3D-printed replica Labrador dog nose improves chemical sniffing
The 3D-printed replica of a female Labrador dog's nose has enabled American researchers to achieve an 18-fold improvement in the accuracy of sniffer devices used to detect explosives and other chemicals.
The 3D-printed nose mimics the way dogs naturally sniff. Conventional artificial noses use suction to draw in the sample of the air, but they don’t exhale as dogs do. When the researchers studied natural dog sniffing, they found that the canines actively sample the air in very short intervals. Five times a second, the sniffing dog draws the air in to the receptor cells in its nose.

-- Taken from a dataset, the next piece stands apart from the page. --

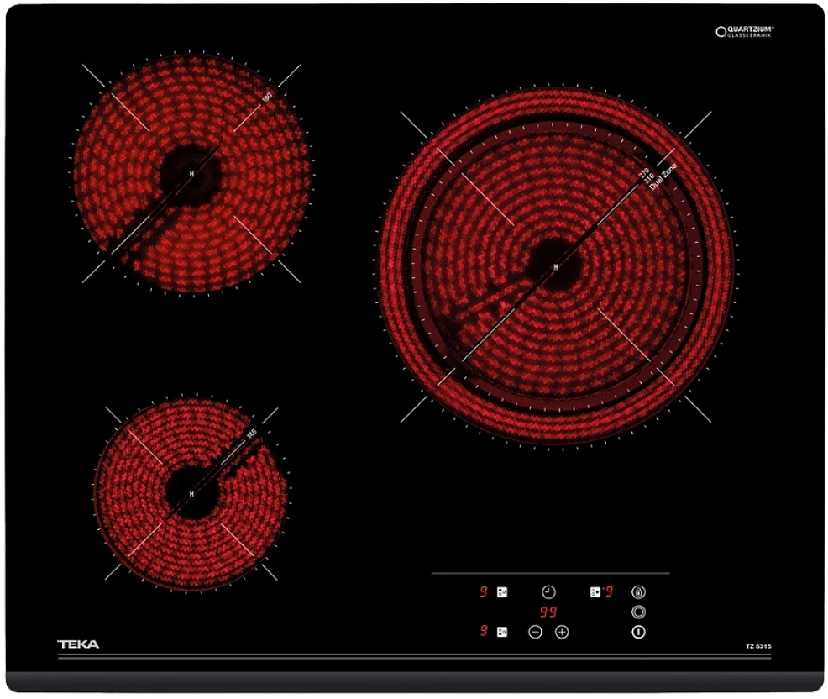Tap the minus button to decrease

point(536,632)
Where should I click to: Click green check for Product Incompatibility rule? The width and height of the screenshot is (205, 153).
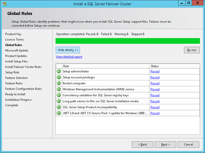(59, 107)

“The dog is an active aerodynamic sampling system that literally reaches out and grabs odorants,” said lead scientist Matthew Staymates, from the US National Institute of Standards and Technology (Nist).
“It uses fluid dynamics and entrainment to increase its aerodynamic reach to sample vapours at increasingly large distances.”
The researchers then created a 3D-printed replica of the external features of a nose of a female Labrador retriever with the exact same shape, direction and spacing of the nostrils.
By fitting the 3D-printed nose in front of a commercially available explosives detector, the researchers were able to improve the performance of the technology. The dog-like sniffer was four times better than a conventional detector when sniffing a vapour source from a 10cm distance and 18 times better when sniffing from 20cm.
“Applying this bio-inspired design principle could lead to significantly improved vapour samplers for detecting explosives, narcotics, pathogens - even cancer,” Staymates said.
“Their incredible air-sampling efficiency is one reason why the dog is such an amazing chemical sampler. It’s just a piece of the puzzle. There’s lots more to be learned and to emulate as we work to improve the sensitivity, accuracy and speed of trace-detection technology.”